Divesting Myself of Fifty Percent of My Belongings

So Betty, How is that plan to give away fifty percent of your belongings going?

Well, it’s going. I  have given away the equivalent of one kitchen garbage bag per week in items that are not actually garbage. This week so far I have a stack that includes seven issues of Poetry magazine, a children’s melody harp without strings, six or seven clothing items, and a bunch of my daughter’s shoes that no longer fit (including a pair of Real! Wooden! Shoes! from Holland). My husband would say that all of these items are actually garbage, which may be true, but it takes longer for me to see it that way.

I also have a piano in my entry way that is free to whomever comes to pick it up–but I’m not sure it counts, since, (this is embarrassing) I have another.

And the pièce de résistance…a full set of dishes. This one was hard for me, and I wouldn’t have done it if I weren’t giving it to someone whom I knew really wanted it. But the aftermath was very liberating.

I was reading this morning in the Magnificat about how giving alms is a way of restoring likeness to God, because it’s reckless, and “God gives to all and sundry without stint, without calculation.” (Father Simon Tugwell, O.P.)

I also realize I’m not actually giving alms per se, since most of this is stuff I don’t want anymore. But a major overhaul does involve getting rid of some things I do want, even if no one else is clamoring for them. It does feel reckless to move things out of the house regardless of the fact that they might come in handy someday. And it feels reckless to bestow them on unwitting someones who have no idea what they once meant to me, who will receive them as though they’ve never had any sentimental baggage attached to them.

And it feels reckless to lay waste to the dreams and sentiments that informed the original purchase of an item. I’m realizing how often these were dreams I’d thrust on other people. My daughter is never going to wear the clogs that look so Hannah Anderson-esque. The boys will not touch the hand-knit fisherman’s sweater. And the hiking boots…no child wants to lace those, especially since we’re not actually hiking.

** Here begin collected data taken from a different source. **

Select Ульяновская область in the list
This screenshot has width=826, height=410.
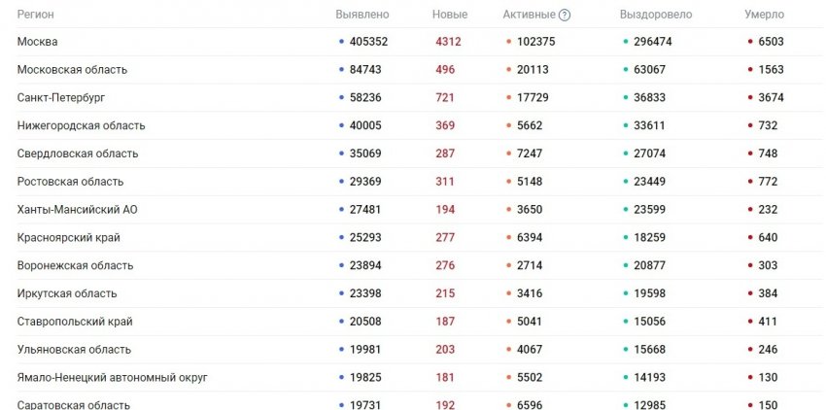74,350
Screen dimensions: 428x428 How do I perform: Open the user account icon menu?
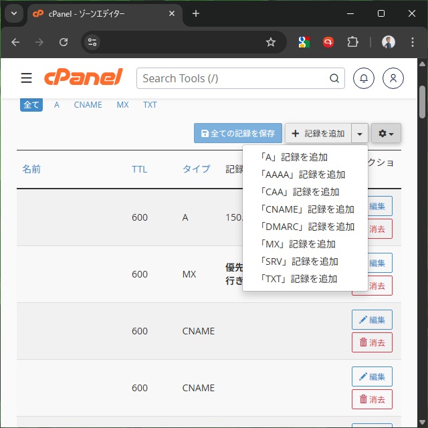(x=393, y=78)
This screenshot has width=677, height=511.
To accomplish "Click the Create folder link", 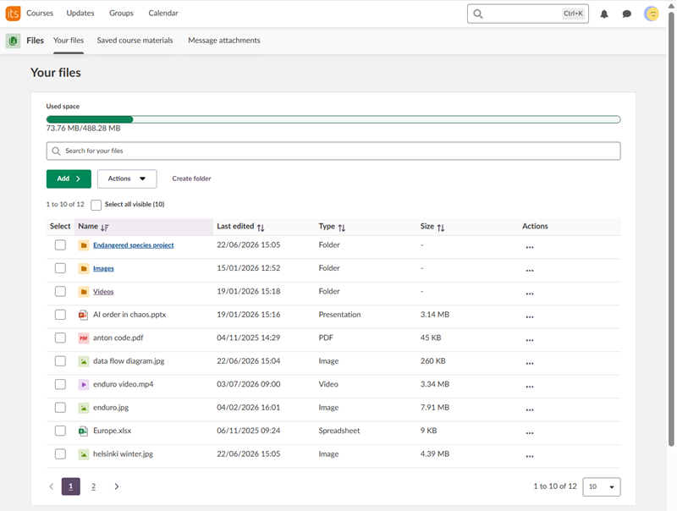I will click(192, 179).
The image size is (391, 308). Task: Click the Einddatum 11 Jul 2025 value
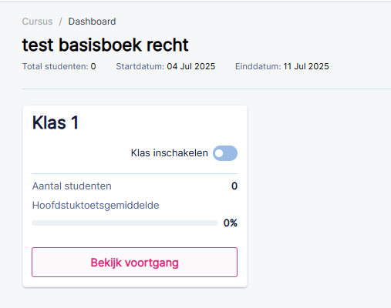click(306, 66)
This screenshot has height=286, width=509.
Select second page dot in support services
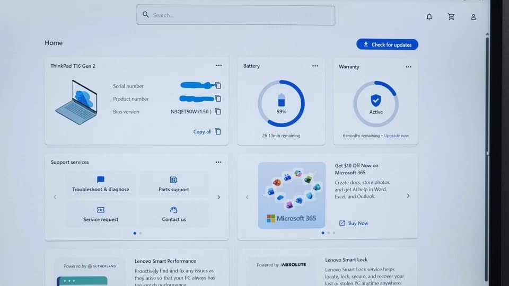coord(141,233)
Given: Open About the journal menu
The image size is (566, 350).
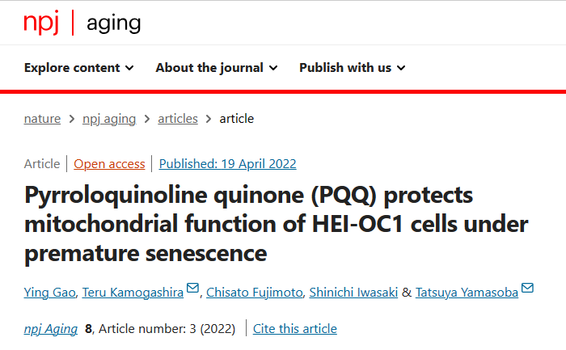Looking at the screenshot, I should pyautogui.click(x=217, y=67).
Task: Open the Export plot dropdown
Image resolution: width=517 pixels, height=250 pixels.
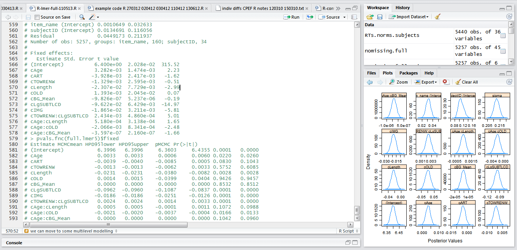Action: pyautogui.click(x=426, y=82)
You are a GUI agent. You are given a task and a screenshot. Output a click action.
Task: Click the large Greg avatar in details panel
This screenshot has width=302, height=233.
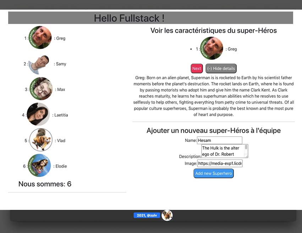tap(212, 48)
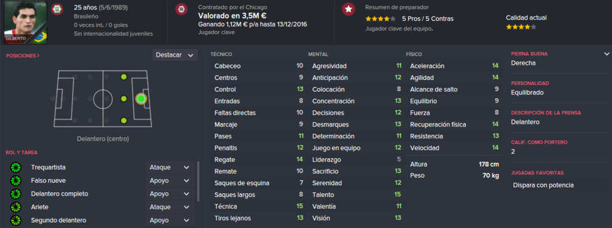Select the Delantero completo role row

pyautogui.click(x=102, y=194)
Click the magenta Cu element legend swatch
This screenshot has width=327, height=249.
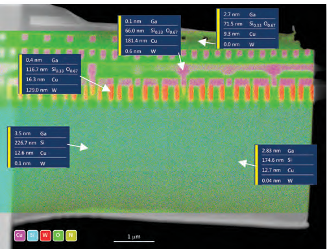pyautogui.click(x=19, y=235)
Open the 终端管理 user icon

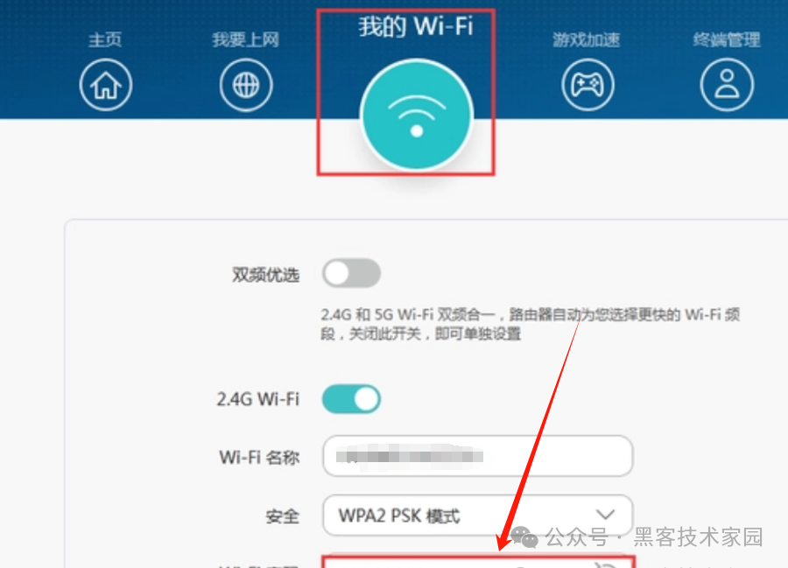(727, 84)
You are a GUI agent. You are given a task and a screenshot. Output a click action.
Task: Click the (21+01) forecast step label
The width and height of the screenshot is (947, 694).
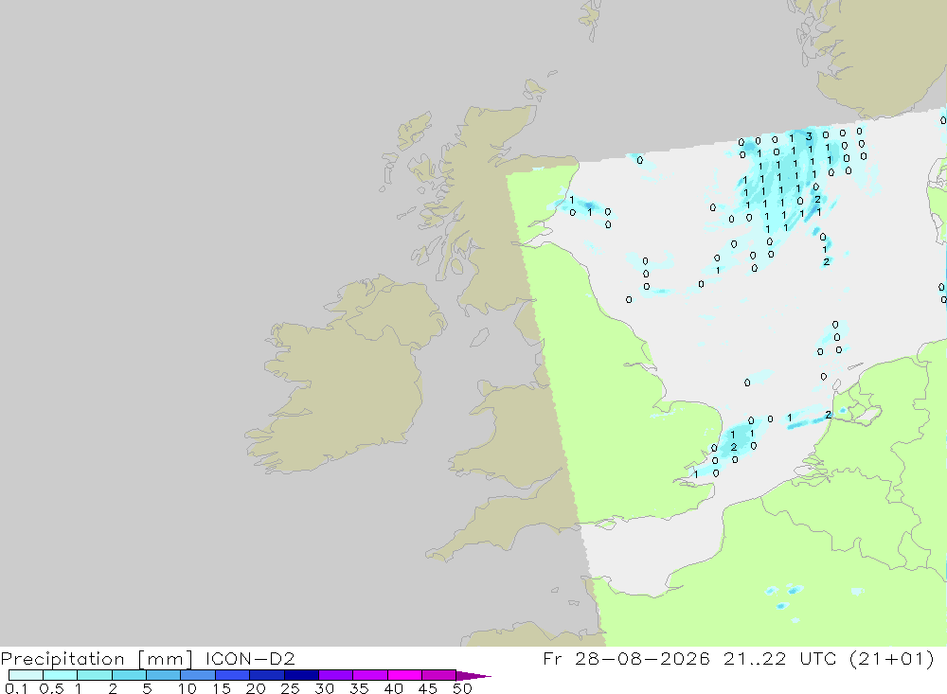tap(891, 658)
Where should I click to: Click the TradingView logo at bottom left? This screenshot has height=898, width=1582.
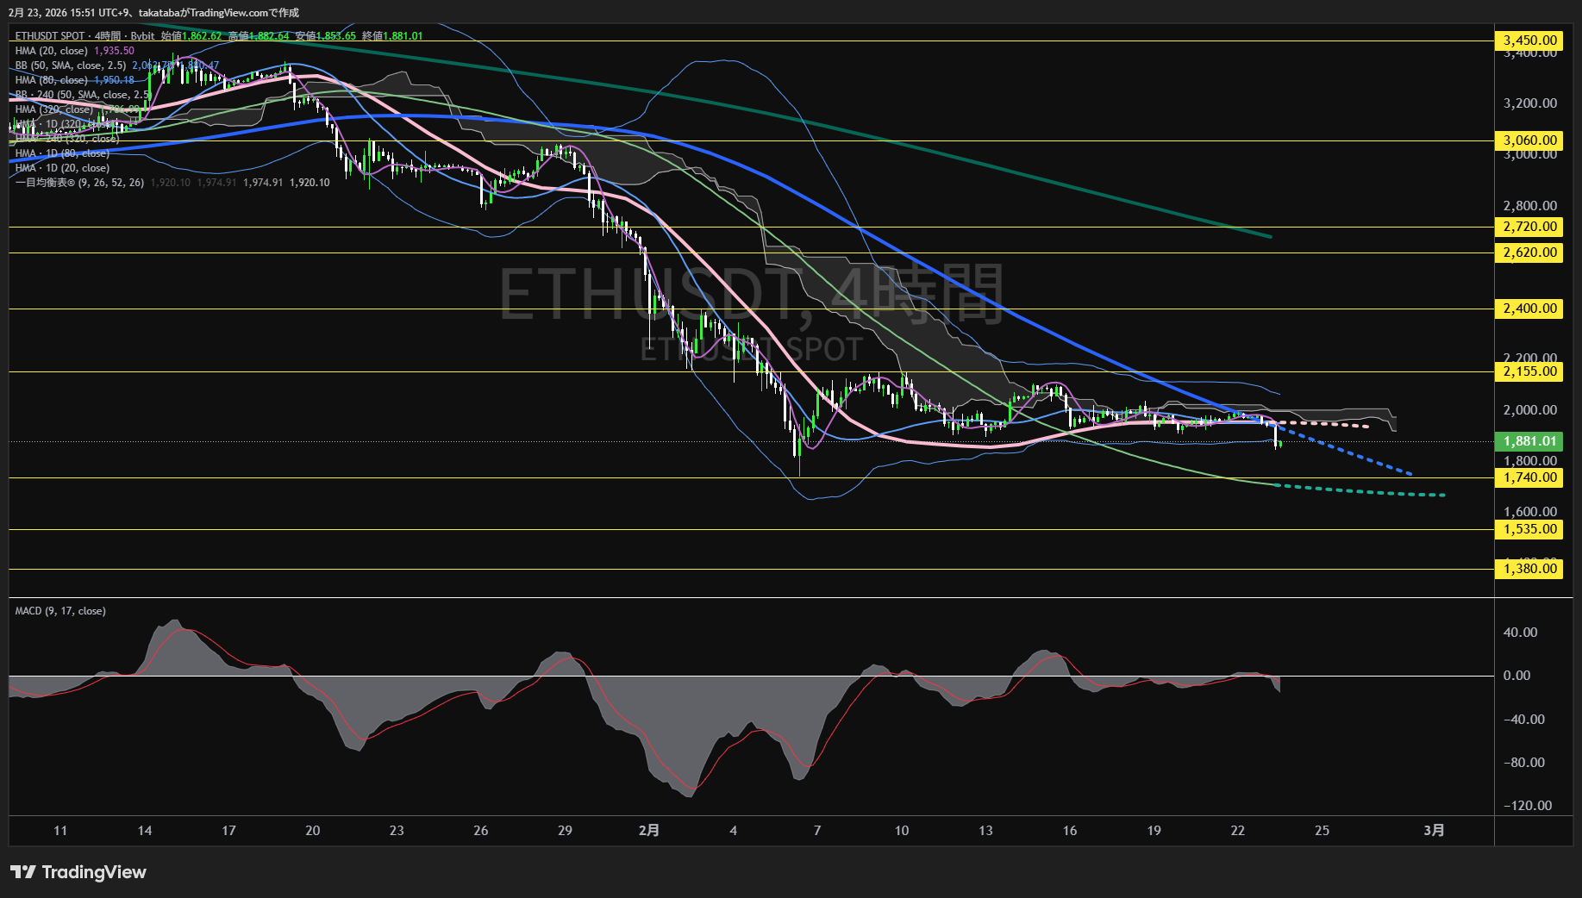point(78,872)

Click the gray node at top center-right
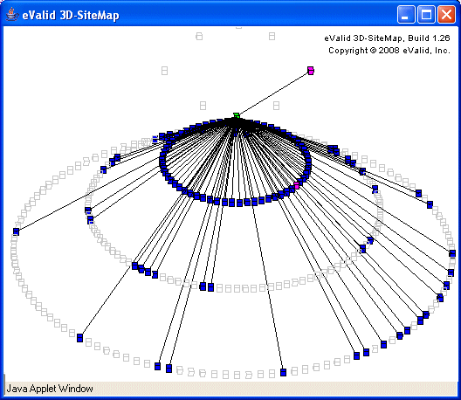(x=272, y=37)
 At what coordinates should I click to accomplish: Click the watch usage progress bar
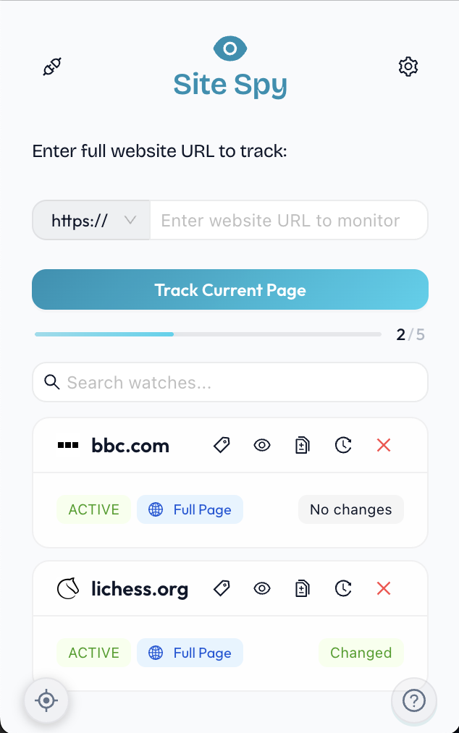click(x=208, y=334)
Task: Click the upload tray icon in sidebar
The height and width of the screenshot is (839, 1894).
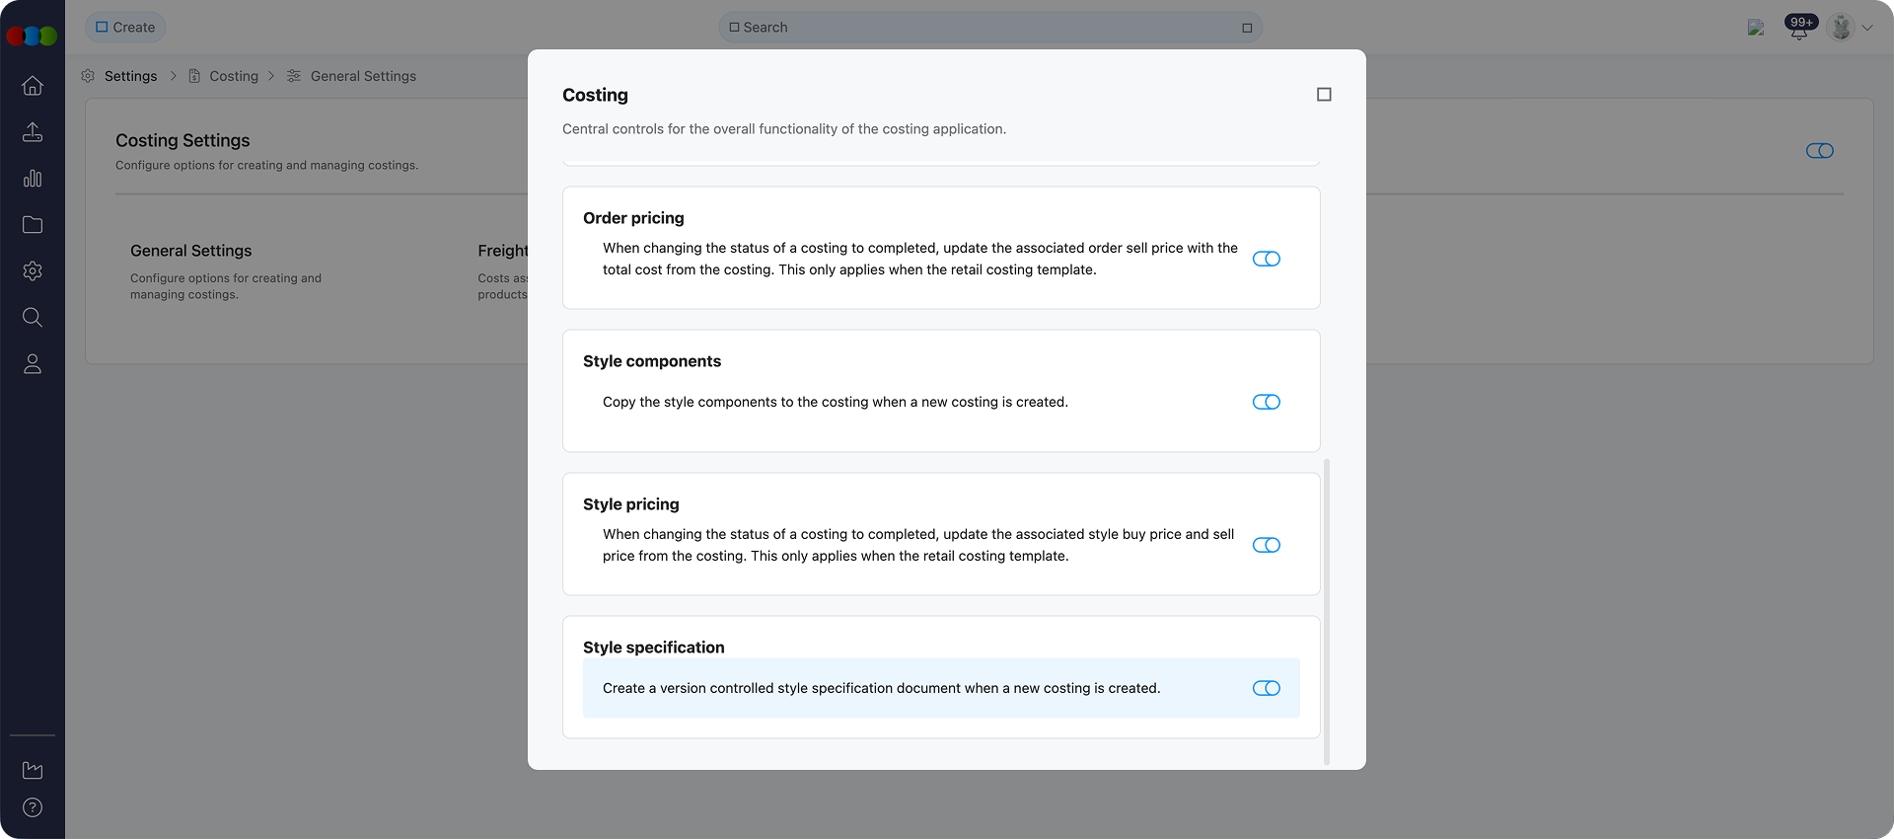Action: [33, 132]
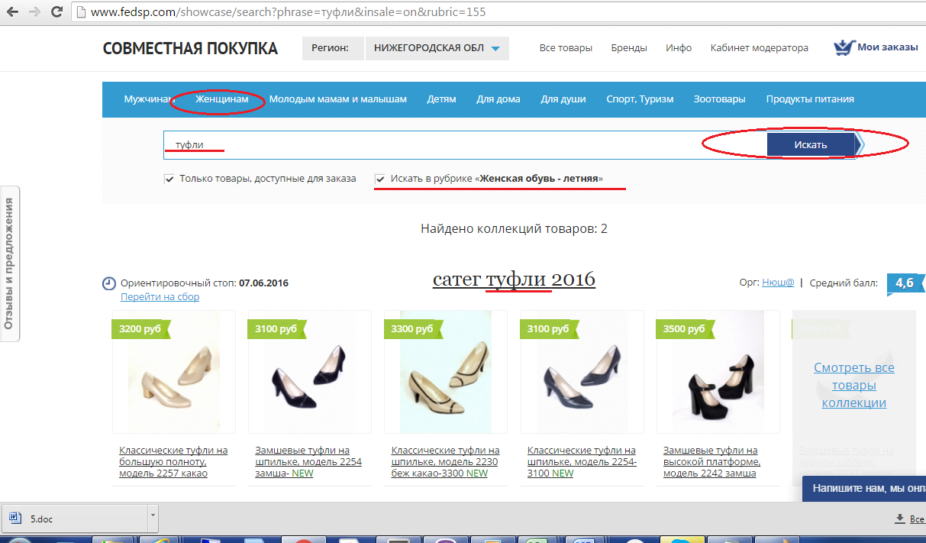Screen dimensions: 926x543
Task: Click the Word file icon for 5.doc
Action: click(14, 519)
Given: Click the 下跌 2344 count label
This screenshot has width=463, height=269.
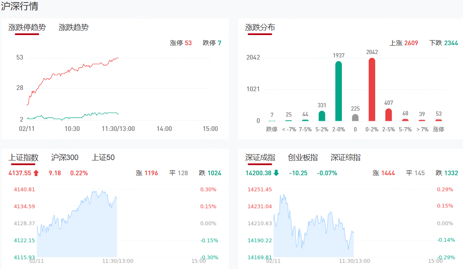Looking at the screenshot, I should pos(443,43).
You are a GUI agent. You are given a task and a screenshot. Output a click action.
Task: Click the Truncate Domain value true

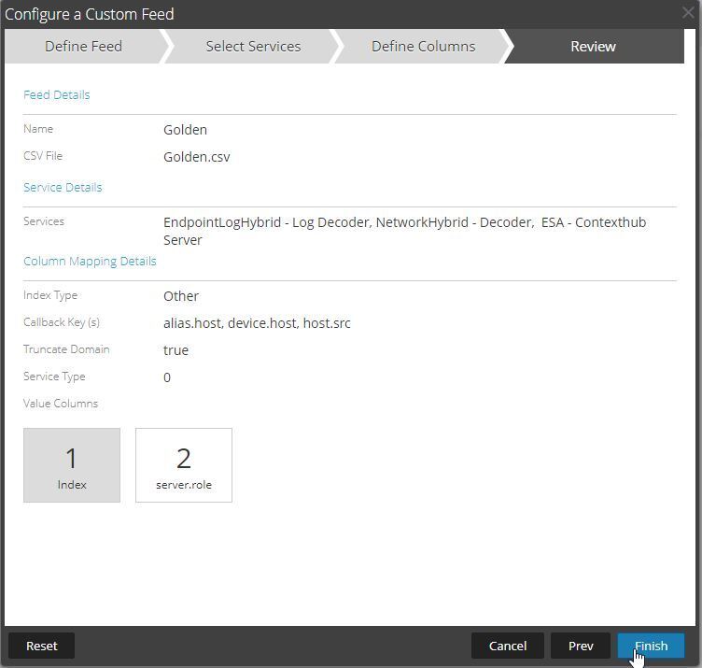[176, 350]
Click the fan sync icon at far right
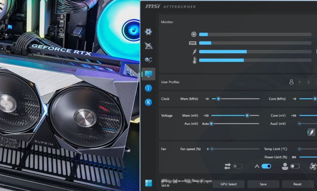Image resolution: width=317 pixels, height=191 pixels. 313,166
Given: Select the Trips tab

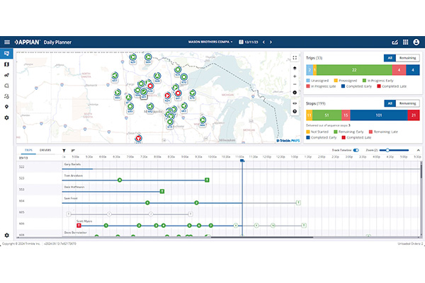Looking at the screenshot, I should 28,150.
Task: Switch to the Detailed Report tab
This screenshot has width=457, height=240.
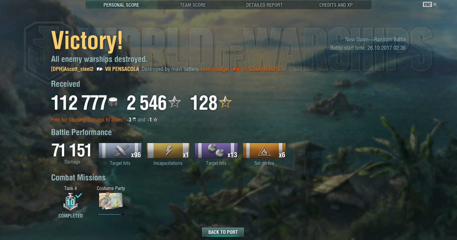Action: click(264, 5)
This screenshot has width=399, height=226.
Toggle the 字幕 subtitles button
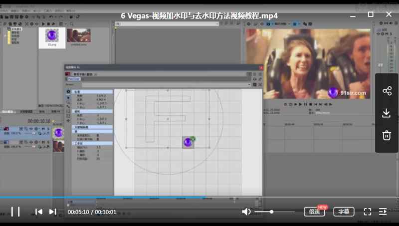344,212
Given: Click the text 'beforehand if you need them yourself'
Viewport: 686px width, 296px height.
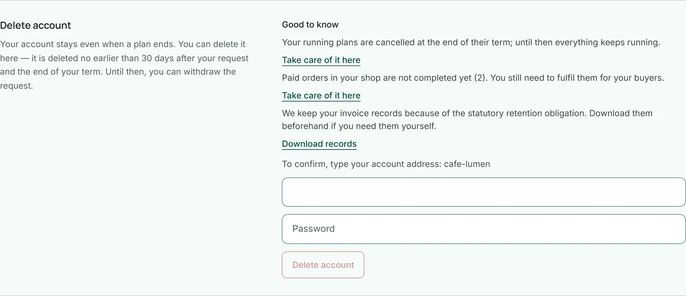Looking at the screenshot, I should point(359,126).
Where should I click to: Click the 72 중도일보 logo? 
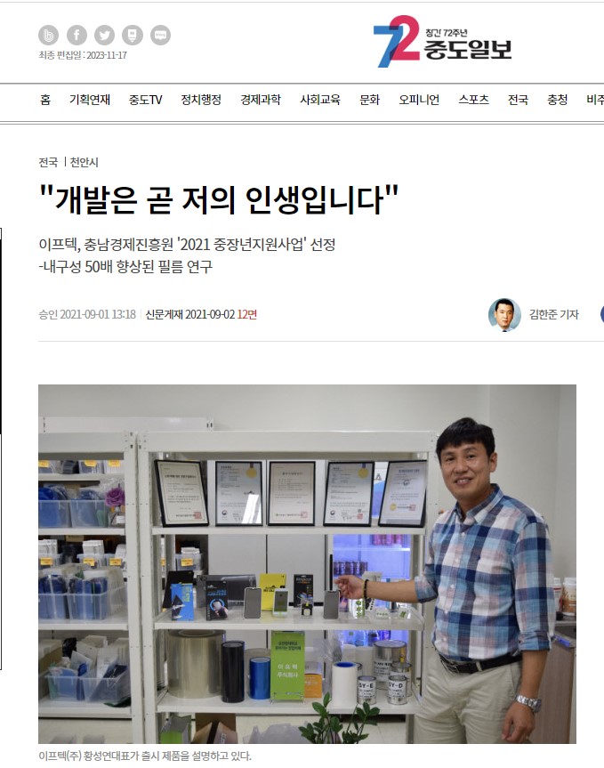pos(442,41)
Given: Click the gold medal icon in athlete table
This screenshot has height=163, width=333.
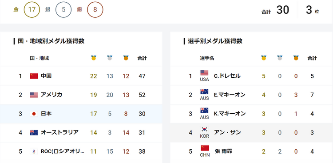Looking at the screenshot, I should point(264,58).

One of the more pleasant side effects of getting rid of stuff is the feeling that we are living more in our present state of life, rather than skirting around the objects that represent what we might become in an ideal world. We become more fully ourselves rather than an amalgamation of our material goods.

The project is going well (even if it doesn’t look like much)–will continue.

 

Related: Buying Stuff For a Life I Don’t Live

About Elizabeth Duffy
  • joannemcportland

    This is beautiful. I was especially struck by your insight into the recklessness of “laying waste to the dreams and sentiments that informed the original purchases.” Hoarders like me have a particular problem with this, because we have a distorted investment in those dreams and sentiments; the things become more real and present and in need of our devotion than the people they represent. What a powerful therapeutic suggestion this is, whether for people clearing clutter or hoarders seeking healing: to embrace the recklessness of detachment from objects as a form of radical almsgiving. Thank you! You are giving away grace along with trash bags!

  • Rachel Balducci

    Wow! I am so inspired. What a beautiful articulation of why we need to unload STUFF. I’m ready to ditch. Where do I being…

  • TSO

    Chuckled at “(this is embarrassing) I have another.” Your post reminds me of a line from a novel (“Flight Behavior”) I read a couple days ago:

    Dellarobia thought of the wooden ornaments her
    father made years ago, which must still exist somewhere. What a
    complicated life cycle those must have passed through: attic boxes,
    funeral upheavals, yard sales. Like an insect going through its stages,
    all aimed in the end toward flying away.

  • TSO

    And this: “I was reading this morning in the Magnificat about how giving alms is a way of restoring likeness to God, because it’s reckless…” is fabulous and reminds me much of yesterday’s Word Among Us meditation:

    “St. Catherine of Siena once ascribed these words to God: ‘I ask you to love me with the same love with which I love you. But for me you cannot do this, for I loved you without being loved. Whatever love you have for me you owe me, so you love me not gratuitously but out of duty, while I love you not out of duty but gratuitously. So you cannot give me the kind of love I ask of you. This is why I have put you among your neighbors: so that you can do for them what you cannot do for me — that is, love them without any concern for thanks and without looking for any profit for yourself. And whatever you do for them I will consider it done for me.”

  • Rebecca Fuentes

    I’d come get the piano, but I doubt we are geographically close enough for that to be possible.